-------- Provided information
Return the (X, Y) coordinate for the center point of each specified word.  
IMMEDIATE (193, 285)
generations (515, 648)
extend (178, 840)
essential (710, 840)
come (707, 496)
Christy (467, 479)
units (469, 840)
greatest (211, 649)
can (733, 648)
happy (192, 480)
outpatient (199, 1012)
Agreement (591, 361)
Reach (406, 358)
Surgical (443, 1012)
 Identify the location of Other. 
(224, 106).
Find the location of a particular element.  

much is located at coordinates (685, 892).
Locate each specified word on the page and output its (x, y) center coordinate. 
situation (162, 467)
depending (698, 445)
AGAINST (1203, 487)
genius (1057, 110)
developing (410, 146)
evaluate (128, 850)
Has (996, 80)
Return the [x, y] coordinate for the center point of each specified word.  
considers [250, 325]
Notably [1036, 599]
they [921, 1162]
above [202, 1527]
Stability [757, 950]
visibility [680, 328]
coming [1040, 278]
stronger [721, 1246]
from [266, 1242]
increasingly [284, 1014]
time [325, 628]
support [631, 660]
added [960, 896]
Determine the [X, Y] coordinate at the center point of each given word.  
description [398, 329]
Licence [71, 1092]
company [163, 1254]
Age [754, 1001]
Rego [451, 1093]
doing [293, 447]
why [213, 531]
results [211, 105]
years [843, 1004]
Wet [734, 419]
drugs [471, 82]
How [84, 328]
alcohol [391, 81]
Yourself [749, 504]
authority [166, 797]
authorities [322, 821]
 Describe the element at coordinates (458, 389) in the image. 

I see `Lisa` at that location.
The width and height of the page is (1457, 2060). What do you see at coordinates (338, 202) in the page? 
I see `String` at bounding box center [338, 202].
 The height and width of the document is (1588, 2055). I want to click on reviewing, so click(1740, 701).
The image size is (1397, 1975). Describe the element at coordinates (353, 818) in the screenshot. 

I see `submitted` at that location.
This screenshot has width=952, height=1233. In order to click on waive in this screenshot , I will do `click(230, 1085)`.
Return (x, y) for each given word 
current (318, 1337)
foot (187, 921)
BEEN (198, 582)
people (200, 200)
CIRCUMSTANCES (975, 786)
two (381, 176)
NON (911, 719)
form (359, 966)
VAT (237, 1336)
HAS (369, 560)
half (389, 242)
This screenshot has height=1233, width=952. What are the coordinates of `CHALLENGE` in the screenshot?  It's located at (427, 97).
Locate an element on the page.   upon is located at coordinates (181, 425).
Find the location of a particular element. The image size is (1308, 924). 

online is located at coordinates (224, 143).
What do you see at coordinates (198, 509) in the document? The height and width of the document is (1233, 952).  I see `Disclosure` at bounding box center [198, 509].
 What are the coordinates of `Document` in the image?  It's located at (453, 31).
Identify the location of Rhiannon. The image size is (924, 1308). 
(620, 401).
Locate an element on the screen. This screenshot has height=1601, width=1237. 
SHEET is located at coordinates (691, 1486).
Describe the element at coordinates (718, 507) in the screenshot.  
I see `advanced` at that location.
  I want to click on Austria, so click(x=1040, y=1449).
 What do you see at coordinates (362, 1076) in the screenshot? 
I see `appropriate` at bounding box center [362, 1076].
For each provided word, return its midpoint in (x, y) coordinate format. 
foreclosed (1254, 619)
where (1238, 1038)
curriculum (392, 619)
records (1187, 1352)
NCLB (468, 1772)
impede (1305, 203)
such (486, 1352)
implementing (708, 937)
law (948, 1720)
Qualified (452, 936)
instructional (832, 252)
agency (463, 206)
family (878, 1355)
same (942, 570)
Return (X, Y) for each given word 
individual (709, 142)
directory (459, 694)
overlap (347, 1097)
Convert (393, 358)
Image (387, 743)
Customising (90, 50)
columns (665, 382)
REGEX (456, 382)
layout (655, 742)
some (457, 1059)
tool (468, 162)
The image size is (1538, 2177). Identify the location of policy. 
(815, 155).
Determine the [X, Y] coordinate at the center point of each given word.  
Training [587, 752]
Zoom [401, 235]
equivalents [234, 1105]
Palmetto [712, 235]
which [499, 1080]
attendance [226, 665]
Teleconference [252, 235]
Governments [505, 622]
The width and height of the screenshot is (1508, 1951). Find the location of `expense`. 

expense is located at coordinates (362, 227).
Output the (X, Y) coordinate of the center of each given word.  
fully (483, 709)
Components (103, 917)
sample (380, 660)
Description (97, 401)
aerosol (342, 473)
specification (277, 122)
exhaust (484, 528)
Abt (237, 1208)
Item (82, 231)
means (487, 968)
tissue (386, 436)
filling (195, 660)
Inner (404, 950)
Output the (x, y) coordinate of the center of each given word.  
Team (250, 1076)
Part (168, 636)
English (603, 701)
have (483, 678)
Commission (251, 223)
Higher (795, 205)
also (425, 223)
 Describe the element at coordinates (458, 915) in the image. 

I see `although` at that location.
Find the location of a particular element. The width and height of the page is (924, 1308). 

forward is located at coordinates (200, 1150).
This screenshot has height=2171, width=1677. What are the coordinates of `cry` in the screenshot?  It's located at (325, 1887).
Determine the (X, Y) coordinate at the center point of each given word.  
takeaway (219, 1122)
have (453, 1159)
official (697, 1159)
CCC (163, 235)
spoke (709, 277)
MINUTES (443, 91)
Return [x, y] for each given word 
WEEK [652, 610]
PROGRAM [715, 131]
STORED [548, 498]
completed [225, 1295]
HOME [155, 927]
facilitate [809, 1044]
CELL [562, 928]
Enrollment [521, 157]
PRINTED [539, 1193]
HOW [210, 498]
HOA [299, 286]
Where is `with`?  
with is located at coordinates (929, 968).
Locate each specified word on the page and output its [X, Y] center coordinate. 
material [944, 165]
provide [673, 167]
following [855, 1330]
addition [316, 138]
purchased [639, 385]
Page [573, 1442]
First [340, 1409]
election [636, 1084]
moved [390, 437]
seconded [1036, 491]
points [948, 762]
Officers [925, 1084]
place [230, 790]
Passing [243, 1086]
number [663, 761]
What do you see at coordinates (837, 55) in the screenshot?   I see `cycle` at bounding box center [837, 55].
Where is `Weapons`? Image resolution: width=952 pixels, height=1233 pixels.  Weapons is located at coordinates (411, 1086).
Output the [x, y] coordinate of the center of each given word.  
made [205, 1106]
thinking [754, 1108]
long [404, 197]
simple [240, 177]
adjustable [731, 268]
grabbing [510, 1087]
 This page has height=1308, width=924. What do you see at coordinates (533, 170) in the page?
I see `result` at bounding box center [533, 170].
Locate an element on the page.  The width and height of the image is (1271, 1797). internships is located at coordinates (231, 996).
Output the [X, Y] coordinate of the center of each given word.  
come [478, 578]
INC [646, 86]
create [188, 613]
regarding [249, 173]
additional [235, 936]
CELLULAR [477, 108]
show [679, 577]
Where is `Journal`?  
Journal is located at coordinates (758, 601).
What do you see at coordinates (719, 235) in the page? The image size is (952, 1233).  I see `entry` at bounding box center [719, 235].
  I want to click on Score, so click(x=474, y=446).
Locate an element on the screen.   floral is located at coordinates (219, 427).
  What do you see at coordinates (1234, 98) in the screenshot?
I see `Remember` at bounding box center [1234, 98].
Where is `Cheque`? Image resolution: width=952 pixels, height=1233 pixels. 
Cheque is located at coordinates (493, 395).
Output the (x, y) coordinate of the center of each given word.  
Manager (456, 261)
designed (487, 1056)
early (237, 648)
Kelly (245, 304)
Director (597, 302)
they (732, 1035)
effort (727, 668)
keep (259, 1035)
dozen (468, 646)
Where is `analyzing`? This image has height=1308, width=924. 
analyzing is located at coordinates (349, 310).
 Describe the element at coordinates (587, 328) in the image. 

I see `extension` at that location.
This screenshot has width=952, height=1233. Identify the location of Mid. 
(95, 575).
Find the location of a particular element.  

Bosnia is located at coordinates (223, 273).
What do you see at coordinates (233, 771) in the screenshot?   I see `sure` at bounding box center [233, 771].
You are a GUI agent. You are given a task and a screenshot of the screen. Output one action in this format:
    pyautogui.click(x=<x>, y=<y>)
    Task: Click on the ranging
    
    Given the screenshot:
----------------
What the task asks.
Identify each line above that contains the string "analyzing", and copy those lines.

Exercise output.
Where is `analyzing`? This image has height=1308, width=924. 
analyzing is located at coordinates (349, 310).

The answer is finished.